- TASK TO CARRY OUT
Swap "status bar" for "toolbar" in the rows starting with the line with "Close the Notepad window" and going on through the line with "Action: (10, 356)", changing nothing else. Give back only those lines, and leave the pictures out.

- RECORDS FOR PROCESSING
--------------------------------
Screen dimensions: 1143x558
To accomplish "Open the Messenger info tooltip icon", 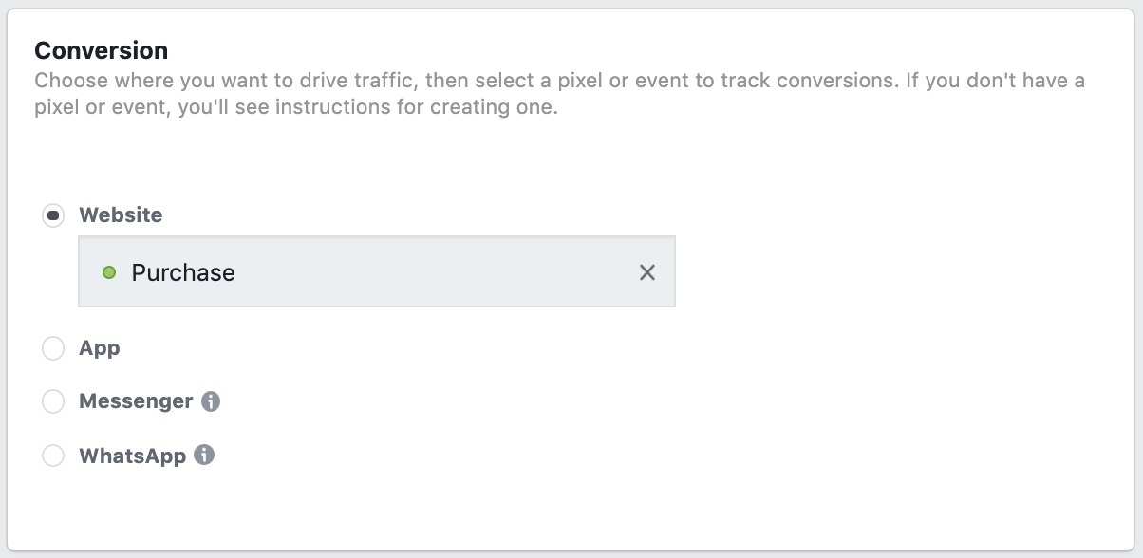I will [211, 401].
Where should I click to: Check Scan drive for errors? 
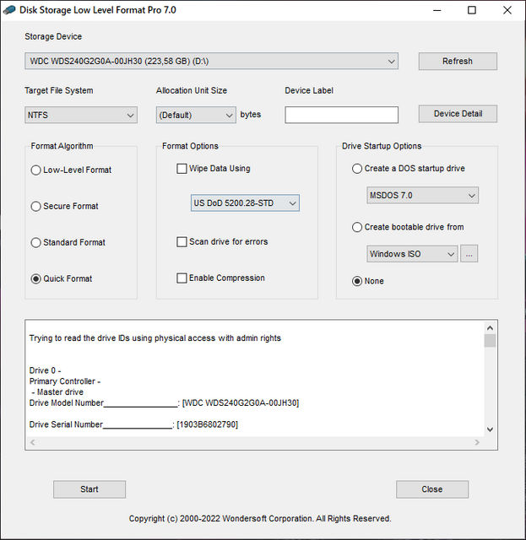click(182, 242)
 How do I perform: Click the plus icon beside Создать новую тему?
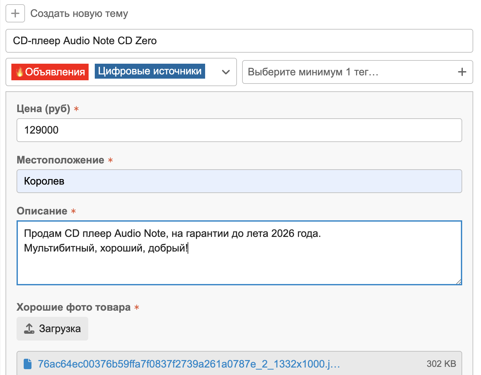pos(15,14)
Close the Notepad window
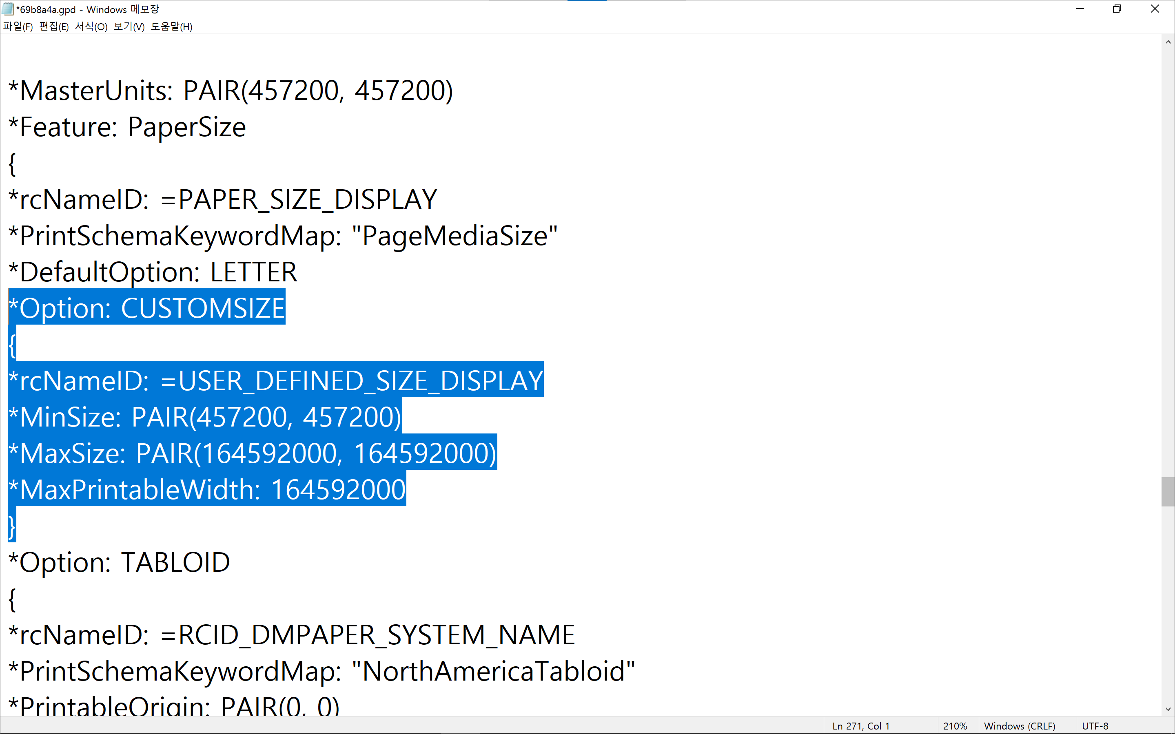This screenshot has height=734, width=1175. point(1155,9)
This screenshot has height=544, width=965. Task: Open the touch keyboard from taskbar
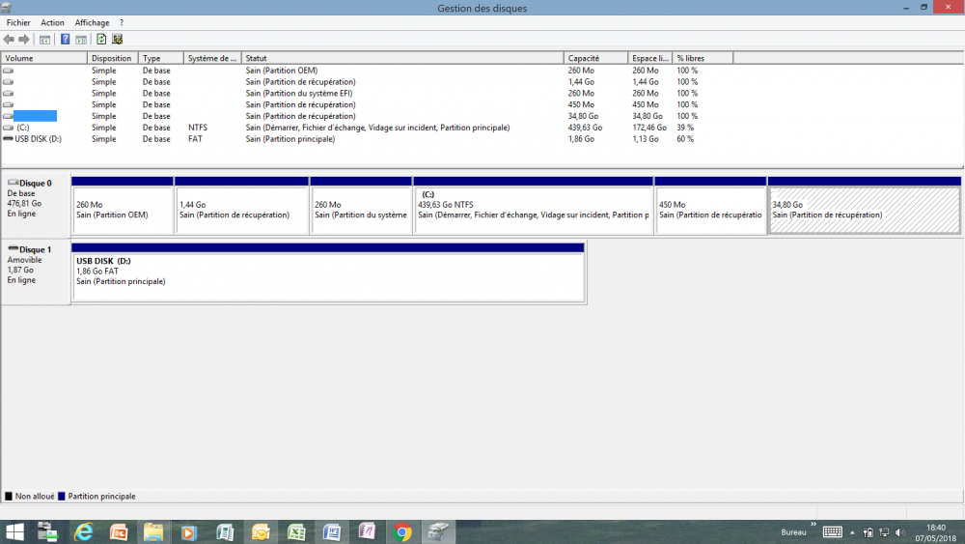(x=832, y=532)
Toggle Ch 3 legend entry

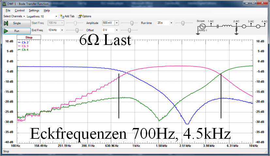click(25, 46)
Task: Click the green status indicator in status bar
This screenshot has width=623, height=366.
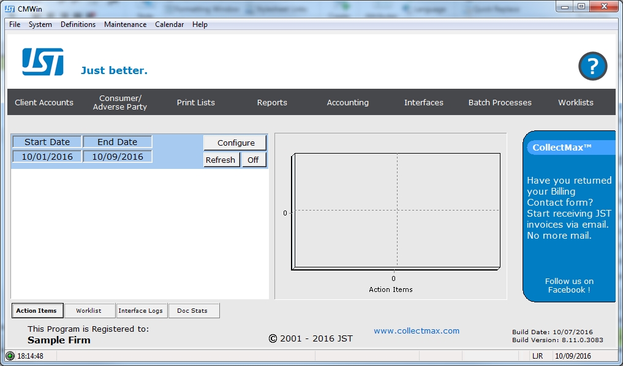Action: (10, 356)
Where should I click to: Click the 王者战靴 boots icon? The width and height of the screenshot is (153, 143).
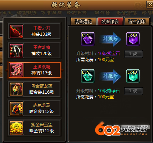click(16, 70)
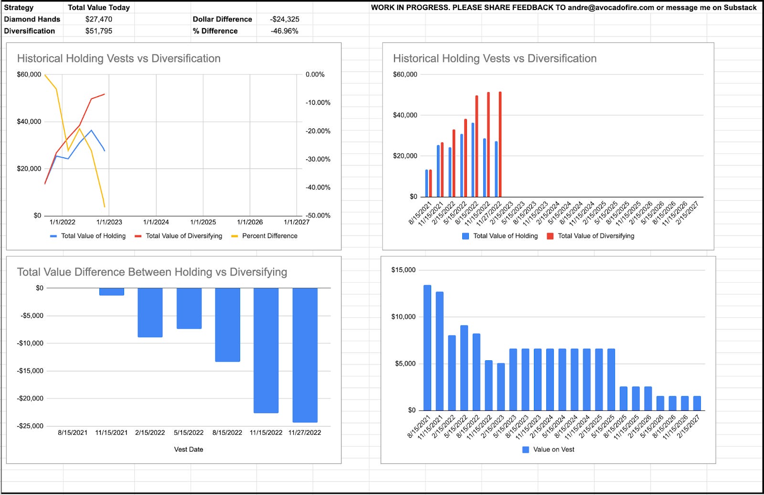The height and width of the screenshot is (495, 764).
Task: Click the top-left line chart title
Action: [x=118, y=59]
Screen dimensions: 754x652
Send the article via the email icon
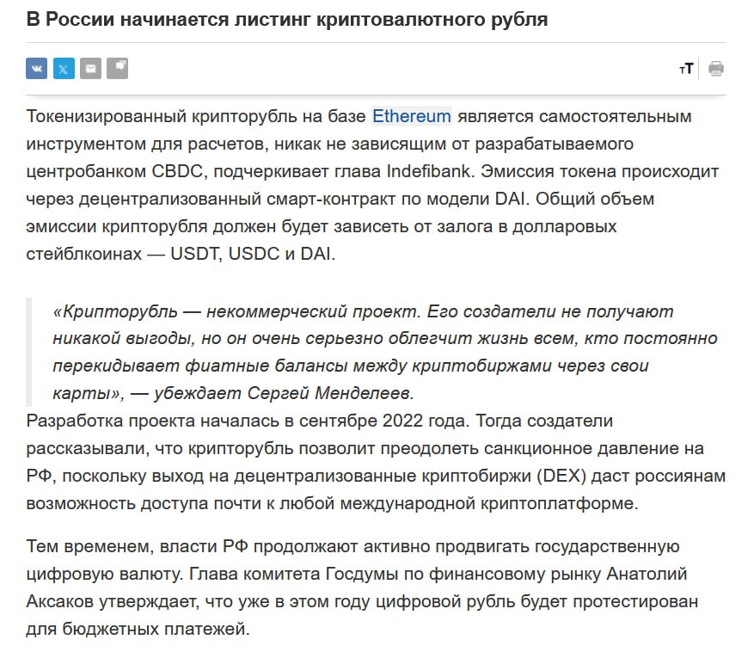[x=90, y=68]
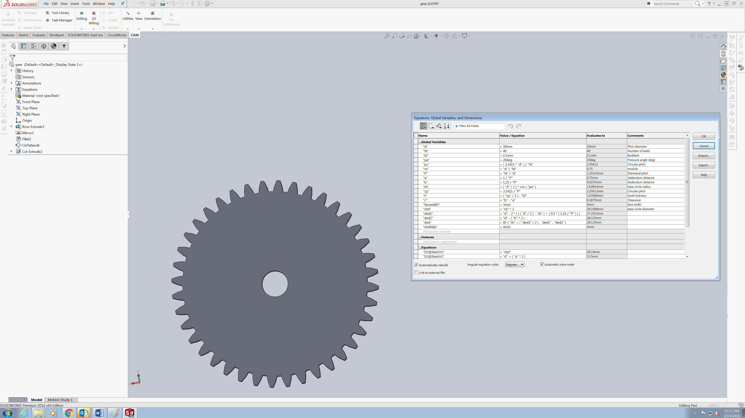
Task: Open Task Manager in CAM toolbar
Action: (x=62, y=20)

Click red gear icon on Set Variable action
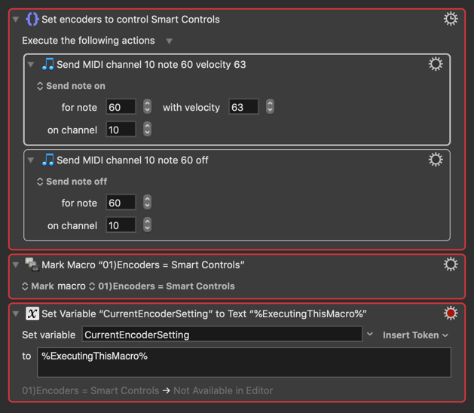point(451,314)
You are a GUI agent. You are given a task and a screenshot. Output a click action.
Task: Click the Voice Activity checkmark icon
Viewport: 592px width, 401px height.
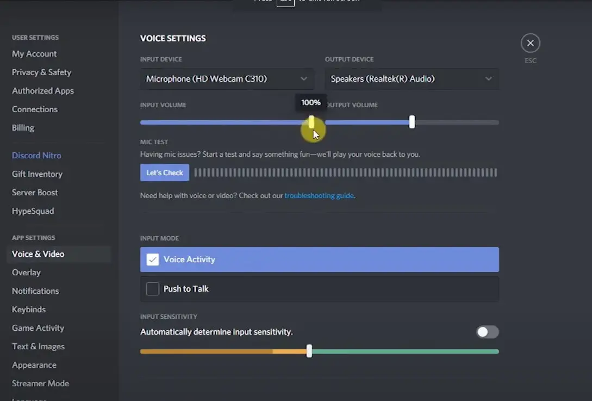pos(153,260)
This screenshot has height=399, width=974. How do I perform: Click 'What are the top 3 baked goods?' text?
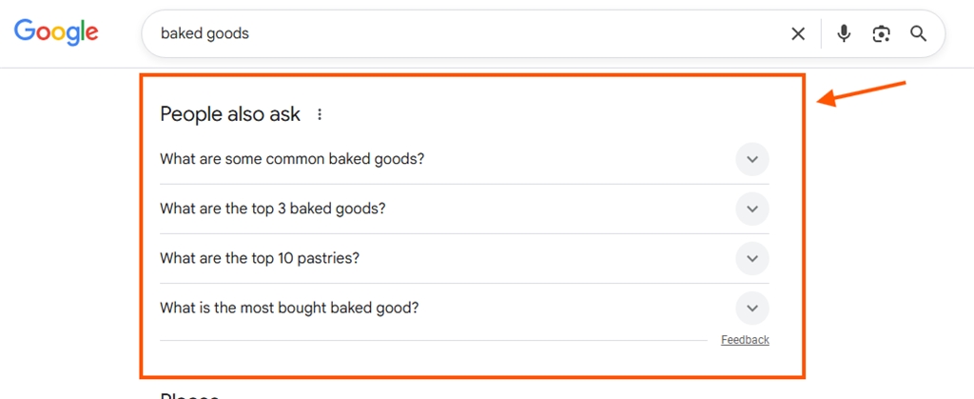click(273, 209)
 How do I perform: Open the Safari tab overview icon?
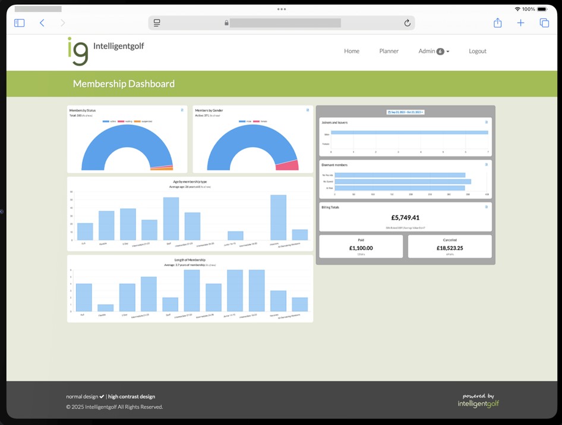tap(544, 23)
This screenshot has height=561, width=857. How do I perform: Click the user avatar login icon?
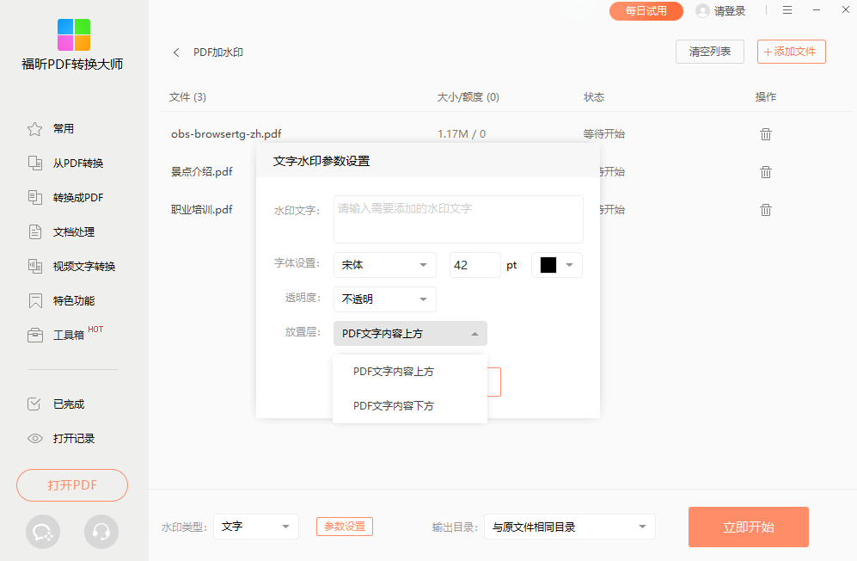pyautogui.click(x=703, y=11)
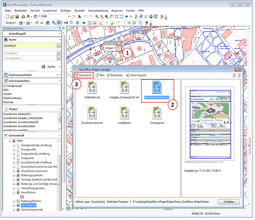This screenshot has height=220, width=255.
Task: Open the Grundstück search dropdown
Action: (59, 46)
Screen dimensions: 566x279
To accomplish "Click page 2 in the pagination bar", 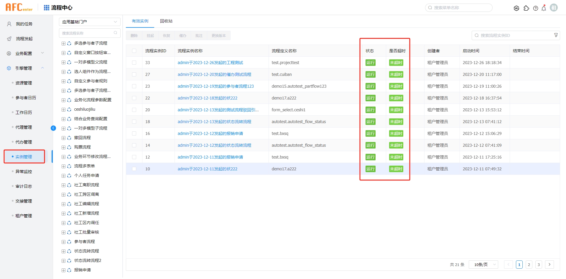I will pyautogui.click(x=529, y=265).
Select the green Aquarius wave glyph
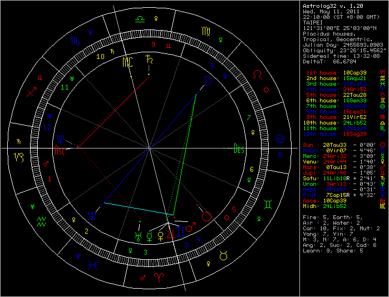Screen dimensions: 389x297 click(x=41, y=222)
--------------------------------
- FINAL RESULT
Close the Notepad window
This screenshot has height=734, width=1175. point(1155,9)
This screenshot has height=544, width=965. Task: Open the touch keyboard from taskbar
(x=832, y=532)
Toggle Ch 3 legend entry

click(25, 46)
Task: Click the green status indicator in toolbar
This screenshot has width=623, height=366.
Action: (10, 356)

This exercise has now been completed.